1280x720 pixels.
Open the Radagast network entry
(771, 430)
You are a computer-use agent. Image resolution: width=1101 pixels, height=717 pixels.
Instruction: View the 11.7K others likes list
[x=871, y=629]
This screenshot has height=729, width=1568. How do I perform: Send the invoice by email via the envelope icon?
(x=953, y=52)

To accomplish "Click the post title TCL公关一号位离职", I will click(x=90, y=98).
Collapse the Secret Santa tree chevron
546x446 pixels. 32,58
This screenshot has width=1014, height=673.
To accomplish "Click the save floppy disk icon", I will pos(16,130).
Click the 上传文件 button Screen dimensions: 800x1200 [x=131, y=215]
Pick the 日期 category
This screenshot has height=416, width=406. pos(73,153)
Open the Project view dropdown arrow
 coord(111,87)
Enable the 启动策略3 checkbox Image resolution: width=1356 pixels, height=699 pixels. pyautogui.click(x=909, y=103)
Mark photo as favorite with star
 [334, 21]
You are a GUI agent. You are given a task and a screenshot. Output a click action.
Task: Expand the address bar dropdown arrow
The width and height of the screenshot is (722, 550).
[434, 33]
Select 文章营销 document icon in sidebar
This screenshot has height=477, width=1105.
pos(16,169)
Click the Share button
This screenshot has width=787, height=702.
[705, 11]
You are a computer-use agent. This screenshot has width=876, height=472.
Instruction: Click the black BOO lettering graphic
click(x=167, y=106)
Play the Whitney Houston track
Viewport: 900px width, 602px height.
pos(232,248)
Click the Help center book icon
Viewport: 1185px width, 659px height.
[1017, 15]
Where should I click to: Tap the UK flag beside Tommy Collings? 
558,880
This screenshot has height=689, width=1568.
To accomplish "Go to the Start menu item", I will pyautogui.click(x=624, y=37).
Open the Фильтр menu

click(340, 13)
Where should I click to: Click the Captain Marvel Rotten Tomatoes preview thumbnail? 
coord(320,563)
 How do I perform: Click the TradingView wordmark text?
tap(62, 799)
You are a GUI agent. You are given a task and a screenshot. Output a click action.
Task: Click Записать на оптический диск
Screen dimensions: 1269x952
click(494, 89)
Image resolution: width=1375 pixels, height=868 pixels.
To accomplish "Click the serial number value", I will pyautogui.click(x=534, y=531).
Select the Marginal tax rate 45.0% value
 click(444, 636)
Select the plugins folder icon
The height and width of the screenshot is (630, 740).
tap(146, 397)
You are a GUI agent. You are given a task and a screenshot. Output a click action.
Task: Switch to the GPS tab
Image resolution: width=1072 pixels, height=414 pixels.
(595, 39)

WORK INSTRUCTION> The response should be a verbatim transcription of the data.

SOLUTION FOR THIS EXERCISE>
1280x720 pixels.
Open the Radagast network entry
(771, 430)
You are a computer-use agent. Image resolution: width=1101 pixels, height=717 pixels.
Instruction: View the 11.7K others likes list
[x=871, y=629]
This screenshot has height=729, width=1568. How do I perform: Send the invoice by email via the envelope icon?
(x=953, y=52)

To accomplish "Click the post title TCL公关一号位离职", I will click(x=90, y=98).
Collapse the Secret Santa tree chevron
546x446 pixels. 32,58
This screenshot has width=1014, height=673.
To accomplish "Click the save floppy disk icon", I will pos(16,130).
Click the 上传文件 button Screen dimensions: 800x1200 [x=131, y=215]
Pick the 日期 category
This screenshot has height=416, width=406. pos(73,153)
Open the Project view dropdown arrow
 coord(111,87)
Enable the 启动策略3 checkbox Image resolution: width=1356 pixels, height=699 pixels. pyautogui.click(x=909, y=103)
Mark photo as favorite with star
 [334, 21]
You are a GUI agent. You are given a task and a screenshot. Output a click action.
Task: Expand the address bar dropdown arrow
The width and height of the screenshot is (722, 550).
[434, 33]
Select 文章营销 document icon in sidebar
This screenshot has height=477, width=1105.
pos(16,169)
Click the Share button
This screenshot has width=787, height=702.
[705, 11]
You are a computer-use agent. This screenshot has width=876, height=472.
Instruction: Click the black BOO lettering graphic
click(x=167, y=106)
Play the Whitney Houston track
Viewport: 900px width, 602px height.
pos(232,248)
Click the Help center book icon
Viewport: 1185px width, 659px height.
[1017, 15]
Where should I click to: Tap the UK flag beside Tommy Collings? 
558,880
This screenshot has height=689, width=1568.
To accomplish "Go to the Start menu item", I will pyautogui.click(x=624, y=37).
Open the Фильтр menu

click(340, 13)
Where should I click to: Click the Captain Marvel Rotten Tomatoes preview thumbnail? 
coord(320,563)
 How do I perform: Click the TradingView wordmark text?
tap(62, 799)
You are a GUI agent. You are given a task and a screenshot. Output a click action.
Task: Click Записать на оптический диск
Screen dimensions: 1269x952
click(494, 89)
Image resolution: width=1375 pixels, height=868 pixels.
To accomplish "Click the serial number value", I will pyautogui.click(x=534, y=531).
Select the Marginal tax rate 45.0% value
 click(444, 636)
Select the plugins folder icon
The height and width of the screenshot is (630, 740).
tap(146, 397)
You are a GUI agent. You are given a task and a screenshot. Output a click action.
Task: Switch to the GPS tab
Image resolution: width=1072 pixels, height=414 pixels.
(595, 39)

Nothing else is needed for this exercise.